Berenice Abbott's American Northeast
Berenice Abbott, Walter Channing House, Brookline, MA, 1934, printed 1982, gelatin silver print. The Clark, Gift of A&M Penn Photography Foundation by Arthur Stephen Penn and Paul Katz, 2007.2.133
Berenice Abbott’s photographs of New York City form her most comprehensive “portrait” of a place, but her attention was by no means focused exclusively on the Big Apple. In order to support herself, she was doing photographic work in other cities and states up to five years prior to the 1939 publication of Changing New York, and she continued to work in the Northeast long after she moved out of New York City.

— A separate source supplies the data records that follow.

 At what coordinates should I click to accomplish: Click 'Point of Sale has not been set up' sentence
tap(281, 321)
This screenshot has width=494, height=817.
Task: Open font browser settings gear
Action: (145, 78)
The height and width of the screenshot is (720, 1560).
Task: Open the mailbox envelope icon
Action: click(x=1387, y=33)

In 1934, while on a trip with the architectural historian Henry-Russell Hitchcock, she shot for two simultaneous projects: The Architecture of H. H. Richardson, a Museum of Modern Art exhibition with an accompanying publication, and The Urban Vernacular of the Thirties, Forties, and Fifties: American Cities Before the Civil War, an exhibition at Wesleyan University. This trip took her to Albany, Boston, Hartford, and other cities, each with its own unique character. Twenty years later in 1954 Abbott traveled the length of US Route 1, taking photos from Maine all the way down to Florida, focusing on how the automobile was changing the American landscape. Finally, she moved to Maine in 1965, where she would live and work until her death in 1991.